24. Ar-rahman yang melembutkan

83 2 1
                                    

Sania terjaga dari tidurnya, perempuan itu meraba nakas untuk mengambil sebuah cangkir. Namun, ternyata tidak ada air di sana. Waktu menunjukkan pukul setengah tiga malam dan dirinya kehausan.

Akhirnya Sania pergi ke dapur. Rumah ini masih sepi. Mungkin masih terlelap dalam mimpi. Tanpa sadar Sania melangkah ke kamar Gus Arsha. Perempuan itu meraba pintunya. Terdengar alunan surah Ar-rahman yang begitu menentramkan hatinya.

Jika ditanya suara siapa yang paling Sania rindukan? Tidak ada lagi jawabannya selain suara Gus Arsha. Laki-laki yang mampu meredam amarahnya, selalu sabar dalam menghadapinya, selalu mempunyai cara agar membuatnya patuh.

"Gus," gumamnya pelan.

Siapa sih yang tidak menginginkan sosok yang baik untuk menjadi imamnya? Nahkoda yang mampu membawanya semakin dekat dengan Tuhan.

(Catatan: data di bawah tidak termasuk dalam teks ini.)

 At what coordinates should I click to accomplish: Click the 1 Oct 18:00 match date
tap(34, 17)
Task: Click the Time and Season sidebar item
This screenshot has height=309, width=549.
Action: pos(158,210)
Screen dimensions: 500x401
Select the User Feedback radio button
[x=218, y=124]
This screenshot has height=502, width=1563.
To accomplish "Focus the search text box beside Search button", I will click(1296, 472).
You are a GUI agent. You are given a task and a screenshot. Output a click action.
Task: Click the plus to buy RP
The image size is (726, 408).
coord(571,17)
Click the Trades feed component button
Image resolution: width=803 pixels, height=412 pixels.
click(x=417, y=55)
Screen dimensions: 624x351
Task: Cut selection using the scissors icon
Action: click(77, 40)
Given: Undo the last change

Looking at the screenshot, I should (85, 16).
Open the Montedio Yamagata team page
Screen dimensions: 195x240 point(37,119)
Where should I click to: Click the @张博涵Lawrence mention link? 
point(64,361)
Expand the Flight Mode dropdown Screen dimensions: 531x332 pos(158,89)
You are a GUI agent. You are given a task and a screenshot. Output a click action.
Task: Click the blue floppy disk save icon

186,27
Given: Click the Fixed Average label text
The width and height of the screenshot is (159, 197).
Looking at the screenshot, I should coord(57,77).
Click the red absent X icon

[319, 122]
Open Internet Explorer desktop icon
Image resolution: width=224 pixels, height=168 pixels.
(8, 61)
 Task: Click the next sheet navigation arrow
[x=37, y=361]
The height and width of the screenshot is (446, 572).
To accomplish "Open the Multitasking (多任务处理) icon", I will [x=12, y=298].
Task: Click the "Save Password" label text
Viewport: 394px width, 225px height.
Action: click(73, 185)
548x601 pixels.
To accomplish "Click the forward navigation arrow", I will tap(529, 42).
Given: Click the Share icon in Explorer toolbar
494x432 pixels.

Bukan hanya tampan dan rupawan yang perempuan butuhkan. Namun, juga sebuah rasa tanggung jawab yang ditunjukkan serta agamanya yang baik yang mampu membingbingmu untuk menjadi lebih baik.

Bagi Sania yang sangat minim ilmu agamanya, pemimpin rumah tangga yang kaya akan ilmu pengetahuan adalah sebuah hal yang penting. Ibu dan Ayah yang berpendidikan maka dapat membingbing anak mereka untuk menjadi anak yang berilmu pengetahuan.

"Ya Allah, bolehkah hamba yang melaksanakan shalat sunah dan puasa sunahnya jarang mendapatkan laki-laki yang taat akan agama-Mu?"

"Ya Allah, bolehkah hamba-Mu yang masih harus banyak belajar ini mendapatkan sosok yang sudah bisa mengajar?"

"Ah, aku terlalu banyak meminta sebagai hamba pendosa. Aku terlalu mengharapkan Hamba yang sempurna kepada Allah yang lebih sempurna dari segalanya."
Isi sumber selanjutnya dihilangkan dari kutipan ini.